Note: To enable the REST API on Cumulus:
sshpass -p root ssh root@clab-static-vxlan-spine-lab-cumulus1 'systemctl enable restserver && systemctl start restserver'
By observing datapath VXLAN traffic from static VTEP nodes, we can dynamically discover MAC addresses and VTEP endpoint IPs.
This Github repo implements such an approach, using the following components:
- The Ryu BGP speaker library and packet parsing classes
- Google gRPC framework, modified to support eventlet (used by Ryu)

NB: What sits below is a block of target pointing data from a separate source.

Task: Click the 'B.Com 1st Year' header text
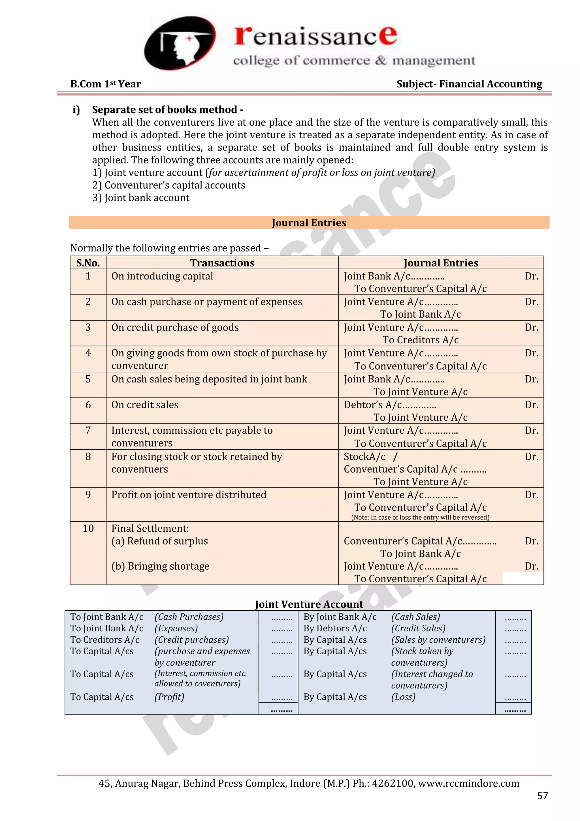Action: pos(105,84)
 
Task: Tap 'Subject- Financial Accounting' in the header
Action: pos(469,84)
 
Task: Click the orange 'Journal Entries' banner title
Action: pos(309,223)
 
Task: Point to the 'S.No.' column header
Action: pos(88,263)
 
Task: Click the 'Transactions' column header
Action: pos(222,263)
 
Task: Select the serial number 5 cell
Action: pos(88,379)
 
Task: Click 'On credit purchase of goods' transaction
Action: pos(175,327)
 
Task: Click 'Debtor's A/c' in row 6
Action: pos(372,405)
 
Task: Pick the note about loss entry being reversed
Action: pos(420,517)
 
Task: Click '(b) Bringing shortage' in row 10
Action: pos(160,566)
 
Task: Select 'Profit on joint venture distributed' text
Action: pos(189,495)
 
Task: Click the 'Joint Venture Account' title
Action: pos(309,604)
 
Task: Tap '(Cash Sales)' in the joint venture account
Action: pos(415,617)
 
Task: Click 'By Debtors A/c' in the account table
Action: pos(335,628)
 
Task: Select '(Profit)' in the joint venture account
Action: pos(169,697)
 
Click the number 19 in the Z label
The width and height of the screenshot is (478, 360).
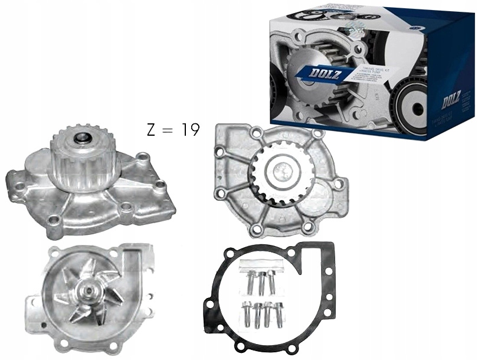coord(190,130)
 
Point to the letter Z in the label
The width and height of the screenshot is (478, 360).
coord(151,130)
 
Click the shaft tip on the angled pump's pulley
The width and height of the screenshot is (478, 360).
coord(80,140)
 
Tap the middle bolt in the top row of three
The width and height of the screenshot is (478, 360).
coord(260,281)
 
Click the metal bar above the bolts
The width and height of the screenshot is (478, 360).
coord(260,263)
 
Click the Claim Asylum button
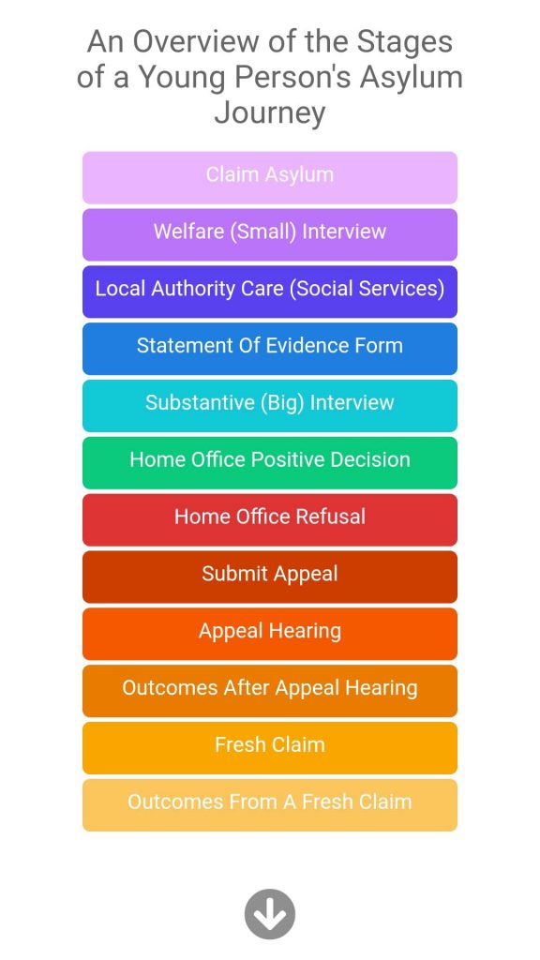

- VXLAN ARP snooping using Extended Berkeley Packet Filters(eBPF) filters
The idea is to create an eBPF program to filter out VXLAN packets on a given fabric interface inside the srbase network instance (associated with a MAC VRF (L2) or an IP VRF (L3) overlay service). The filter program selects only VXLAN packets (UDP port 4789) containing ARP packets (requests or responses).
Rx( packet ) {
if (packet==VXLAN) && (packet.inner == ARP) {
forward to Python userspace program
}
The Python userspace program receives filtered VXLAN ARP packets and uses BGP EVPN to advertise a route (type 2 for MAC-VRF, type 5 for IP-VRF[TODO]) to the fabric (locally or towards a route reflector). It participates in the EVPN fabric and only advertises routes for VTEPs that are not sending EVPN routes themselves.

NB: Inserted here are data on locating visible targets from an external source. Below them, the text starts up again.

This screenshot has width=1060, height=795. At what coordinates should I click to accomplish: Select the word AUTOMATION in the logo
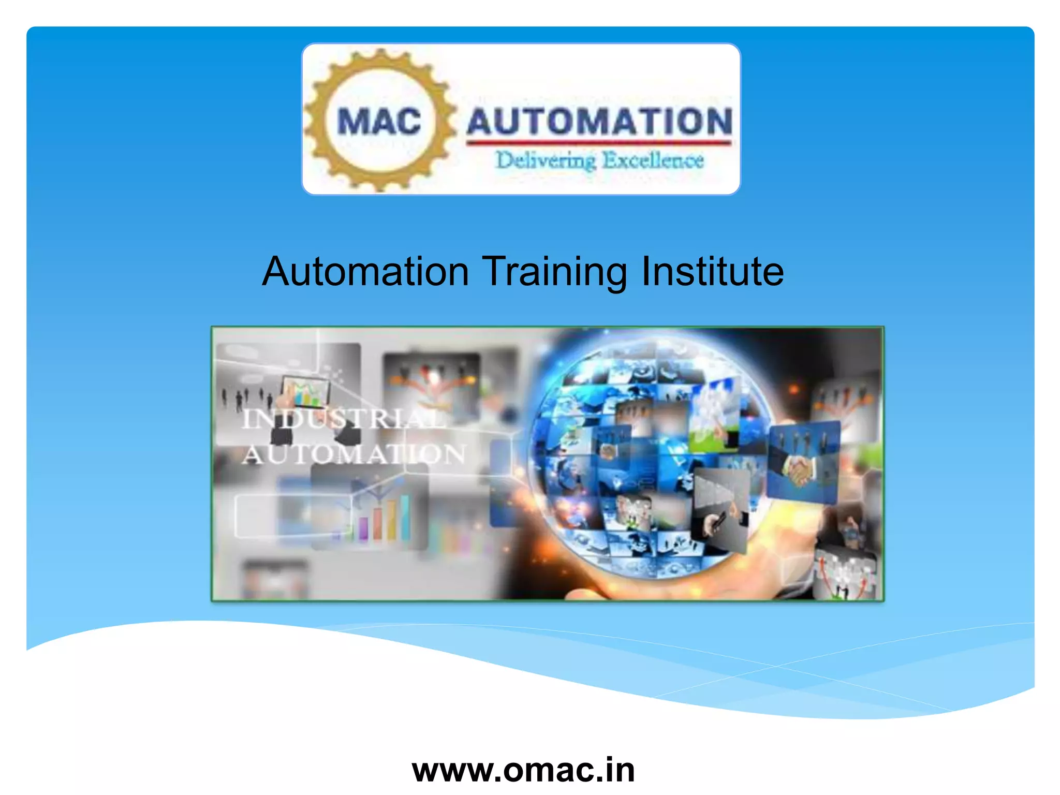tap(599, 122)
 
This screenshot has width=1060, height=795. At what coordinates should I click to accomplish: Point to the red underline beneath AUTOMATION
tap(599, 142)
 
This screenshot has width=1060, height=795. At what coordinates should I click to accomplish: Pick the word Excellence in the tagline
tap(653, 160)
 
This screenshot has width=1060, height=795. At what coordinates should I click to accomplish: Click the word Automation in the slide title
tap(365, 271)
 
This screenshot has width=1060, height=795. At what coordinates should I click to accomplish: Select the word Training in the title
tap(554, 272)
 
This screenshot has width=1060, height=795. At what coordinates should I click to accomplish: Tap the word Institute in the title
tap(712, 271)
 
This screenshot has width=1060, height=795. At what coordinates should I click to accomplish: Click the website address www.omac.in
tap(523, 770)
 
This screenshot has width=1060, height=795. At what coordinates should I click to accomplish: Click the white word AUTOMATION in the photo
tap(354, 454)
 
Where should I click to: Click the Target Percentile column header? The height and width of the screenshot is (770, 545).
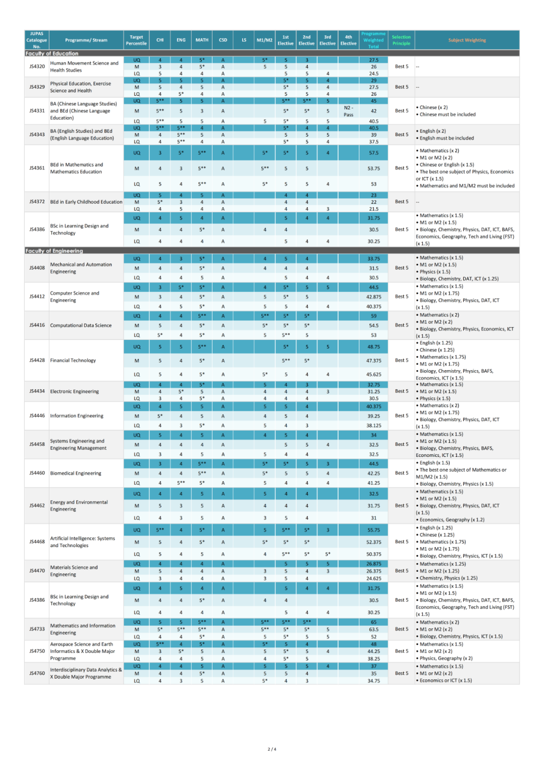(x=136, y=40)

As it was found that Ryu implicitly assumes the sending endpoint is also the tunnel endpoint, some minor changes had to be made to allow for arbitrary tunnel endpoint IPs in multicast routes.
Using Containerlab, the following topology can be deployed:
bash -c "$(curl -sL https://get-clab.srlinux.dev)" # install Containerlab, version 0.18 or higher
git clone --recurse-submodules https://github.com/jbemmel/srl-evpn-proxy.git
make all # to build the custom 'srl/evpn-proxy-agent' Docker container
cd labs/spine-leaf && sudo containerlab deploy -t static-vxlan-with-spine.lab
All VXLAN traffic is forwarded via a single spine. Out of the box, the EVPN proxy agent is disabled; h1 can ping h2 and h3 can ping h4 (after giving the nodes enough time to boot):
jeroen@bembox:~/srlinux/srl-evpn-proxy$ docker exec -it clab-static-vxlan-spine-lab-h1 ping 10.0.0.102 -c2
PING 10.0.0.102 (10.0.0.102) 56(84) bytes of data.
64 bytes from 10.0.0.102: icmp_seq=1 ttl=64 time=2.35 ms
64 bytes from 10.0.0.102: icmp_seq=2 ttl=64 time=6.27 ms
--- 10.0.0.102 ping statistics ---
2 packets transmitted, 2 received, 0% packet loss, time 2ms
rtt min/avg/max/mdev = 2.351/4.312/6.274/1.962 ms
jeroen@bembox:~/srlinux/srl-evpn-proxy$ docker exec -it clab-static-vxlan-spine-lab-h3 ping 10.0.0.104 -c2
PING 10.0.0.104 (10.0.0.104) 56(84) bytes of data.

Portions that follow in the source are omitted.